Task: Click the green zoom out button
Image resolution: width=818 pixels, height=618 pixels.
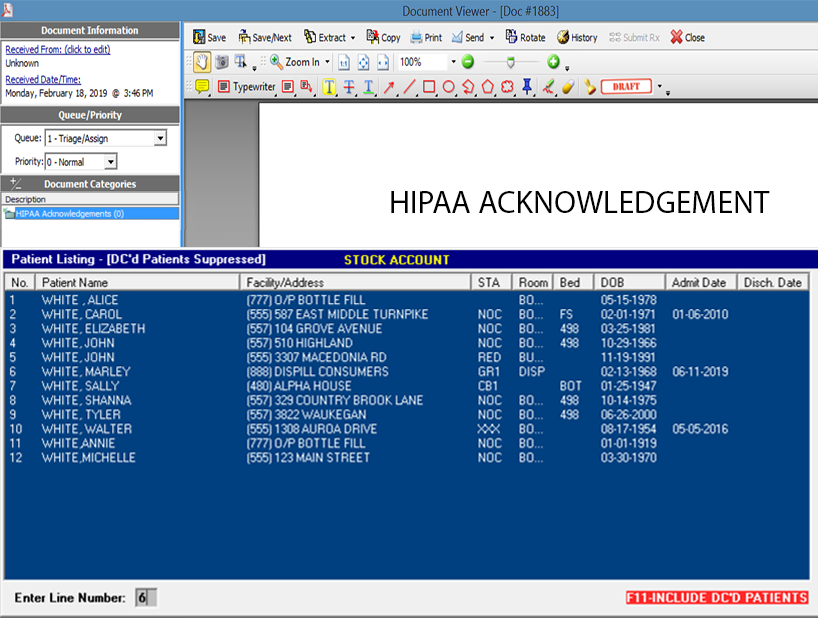Action: click(468, 62)

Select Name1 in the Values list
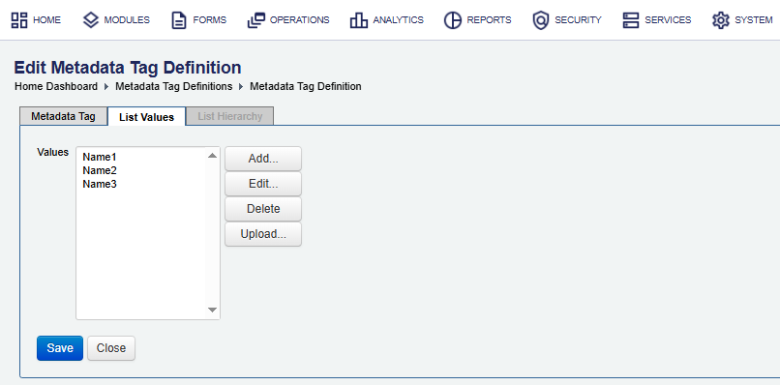click(x=99, y=157)
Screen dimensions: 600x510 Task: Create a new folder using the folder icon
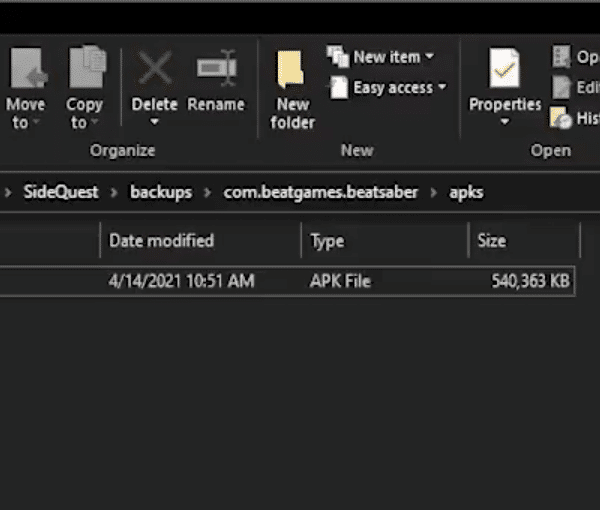point(290,69)
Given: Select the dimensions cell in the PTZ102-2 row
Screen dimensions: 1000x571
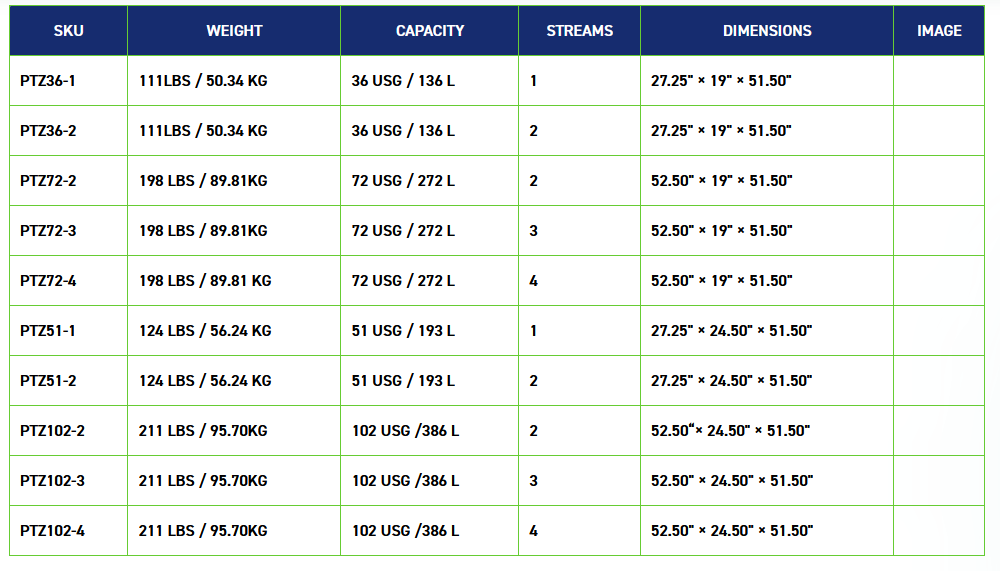Looking at the screenshot, I should (730, 431).
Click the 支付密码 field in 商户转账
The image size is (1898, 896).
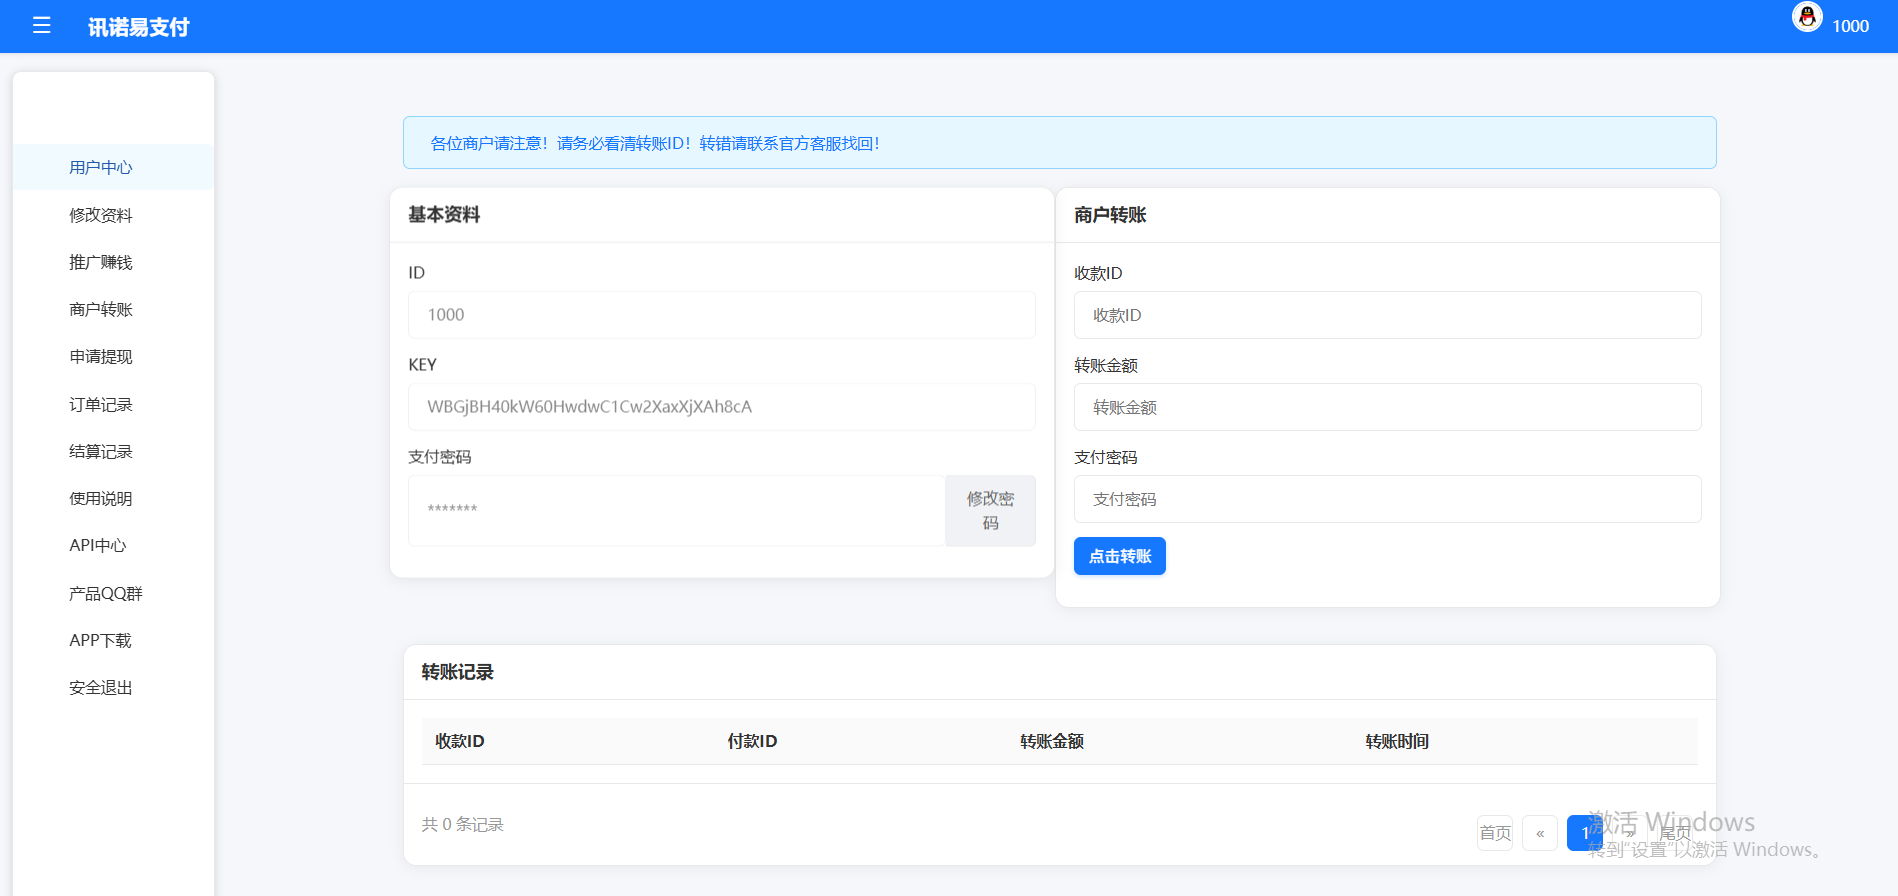coord(1387,499)
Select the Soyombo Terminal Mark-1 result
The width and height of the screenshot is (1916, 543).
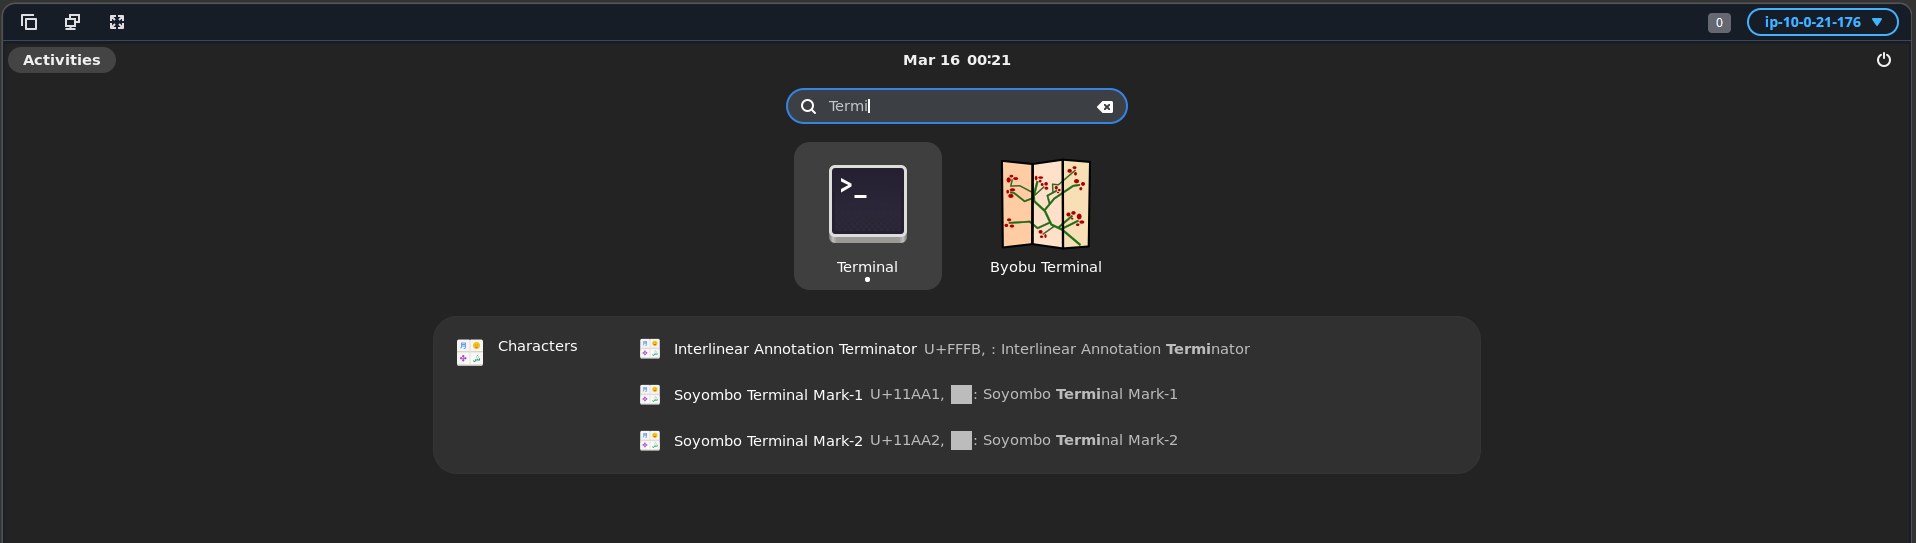click(x=767, y=395)
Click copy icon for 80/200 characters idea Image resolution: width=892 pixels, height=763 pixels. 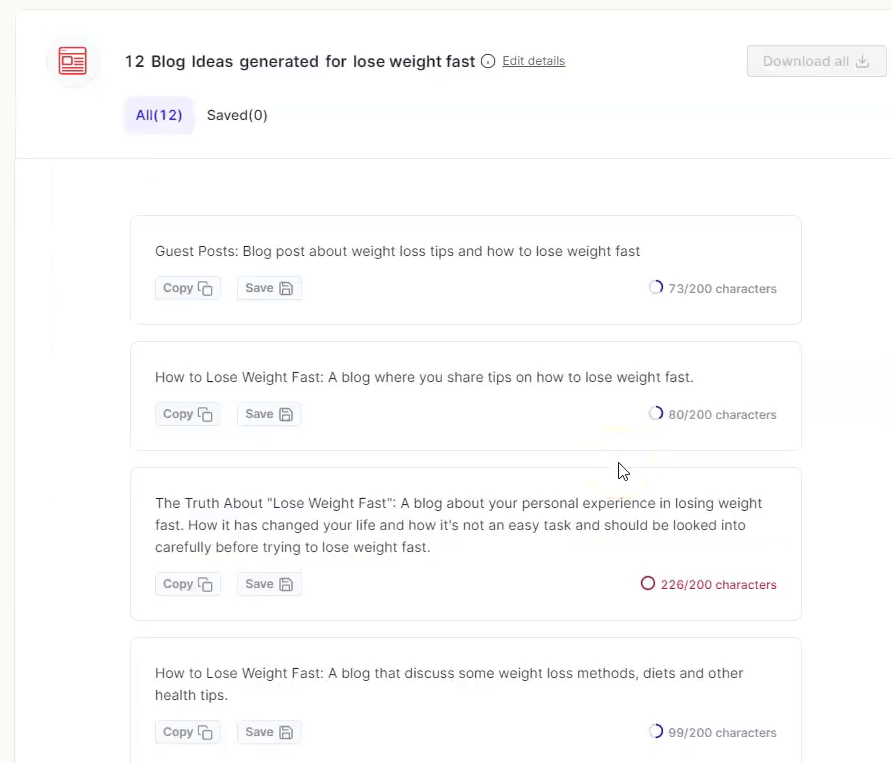click(205, 414)
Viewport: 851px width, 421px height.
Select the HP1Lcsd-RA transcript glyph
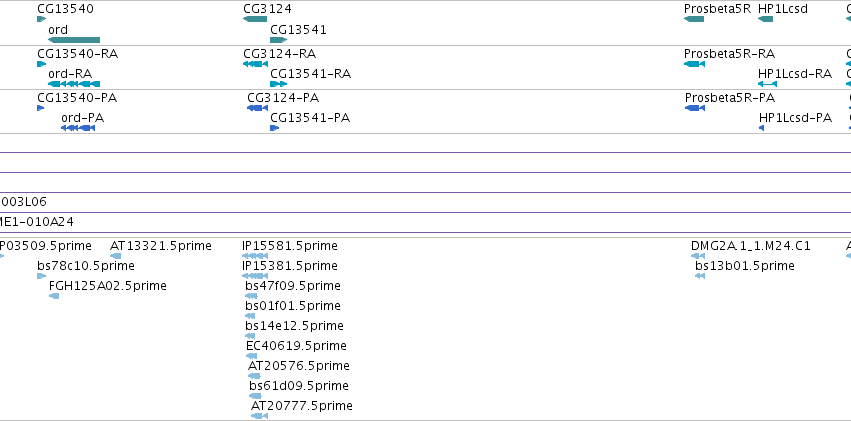coord(767,84)
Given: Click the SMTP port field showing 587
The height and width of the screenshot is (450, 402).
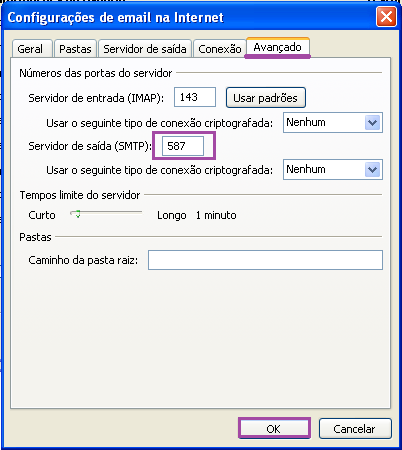Looking at the screenshot, I should point(183,146).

·····

### [What the exercise asks]
Only a number is expected in response: how many lines of the records above include the word "field".

### [Solved exercise]
2